Skip to content

Dude with Asian Fetish in Boston Public Library

June 11, 2012

Lately I’ve been meeting a lot of weirdos in the Boston Public Library area lately. Today it was an Asian fetishist in the cafe of the library. I was minding my own business, popping oyster crackers into my soup while editing a manuscript on my Kindle, when I heard someone say “Nihao.” I looked up. In the middle of the cafe was a tall, middle-aged black man trying to say hello (nihao = chinese for hello) to a short Asian woman in her 30s-40s.

“Oh…uh…hello,” she said, clutching her plate and clearly trying to get away.
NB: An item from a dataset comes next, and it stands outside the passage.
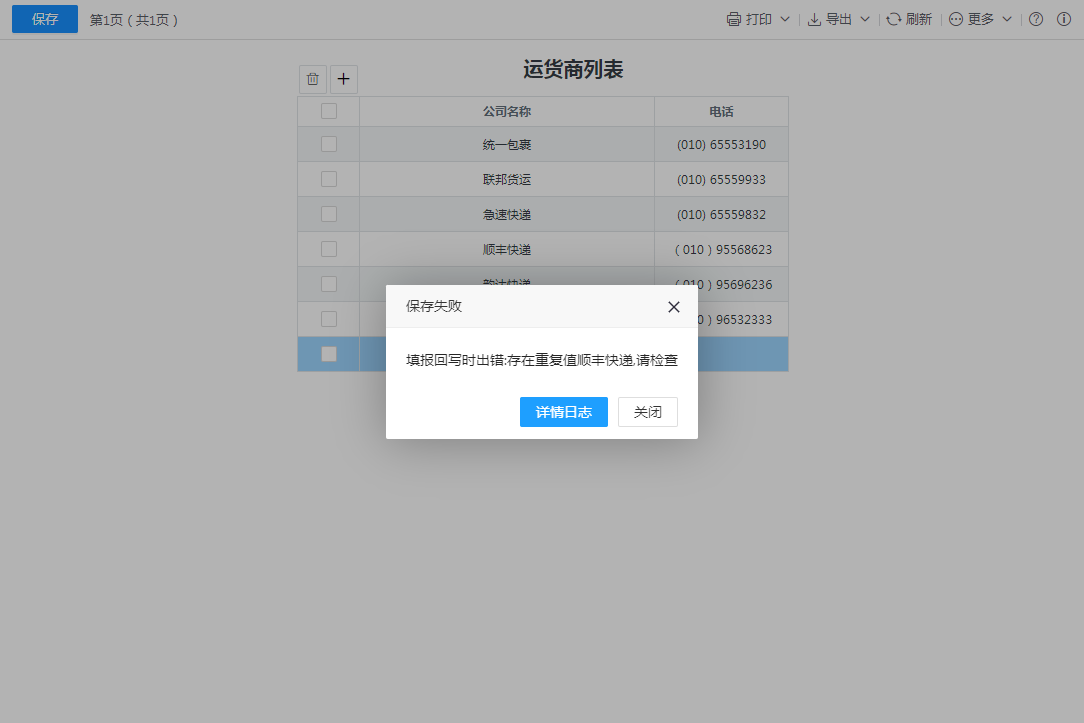Click the 关闭 button in dialog
Image resolution: width=1084 pixels, height=723 pixels.
point(648,412)
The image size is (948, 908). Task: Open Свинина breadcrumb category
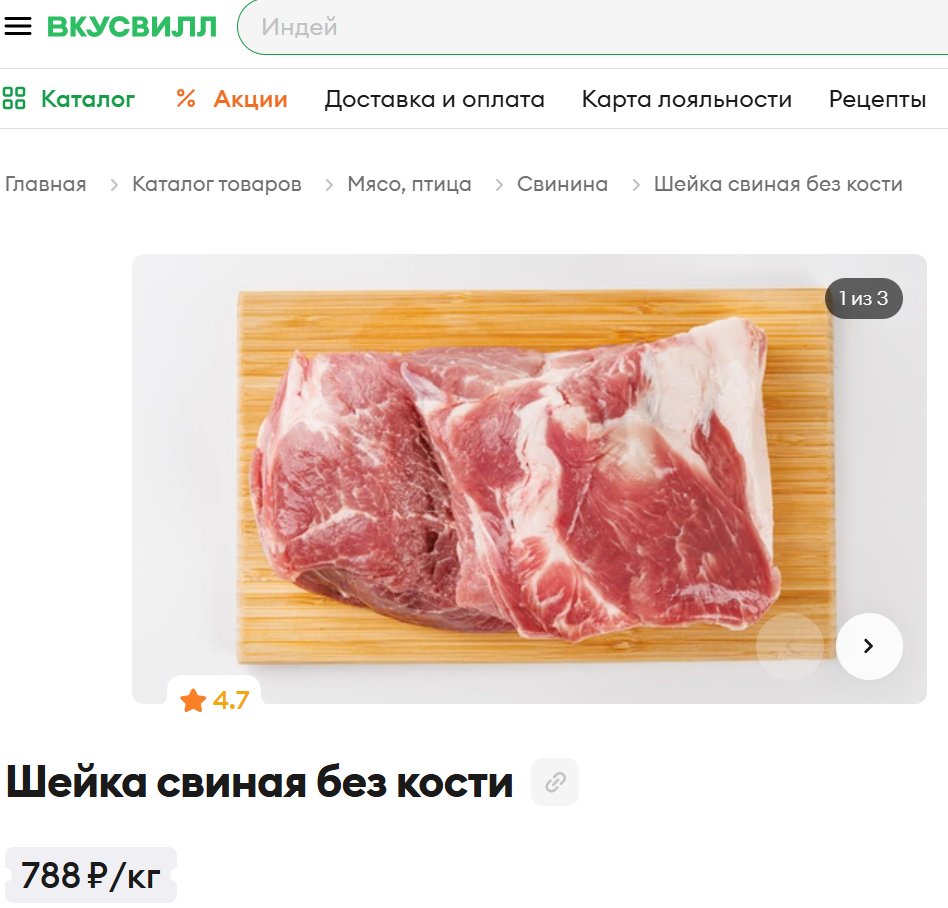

After a few more exchanges, eventually she walked away, and he settled into a chair.

Mentally I rolled my eyes; it’s very annoying when random dudes come up to you and say things like “Nihao” or “Konichiwa,” assuming (1) you’re Chinese or Japanese (2) that you don’t speak English by virtue of your Asiatic features and (3) that their greeting you in your “native tongue” will somehow endear them to you.

I resumed my work, aghast at the numerous typos riddling my ms, when I felt a shadow looming over me. I looked up; it was the Nihao dude.

“I know you, we’ve met before,” he said.

“Well I don’t know you,” I said. I’d never seen him before in my life.

“Yeah!  I know you!” He continued to hover, as I continued to ignore him (I wasn’t going to get roped into conversation w this random dude), and finally he resettled into his seat across the room.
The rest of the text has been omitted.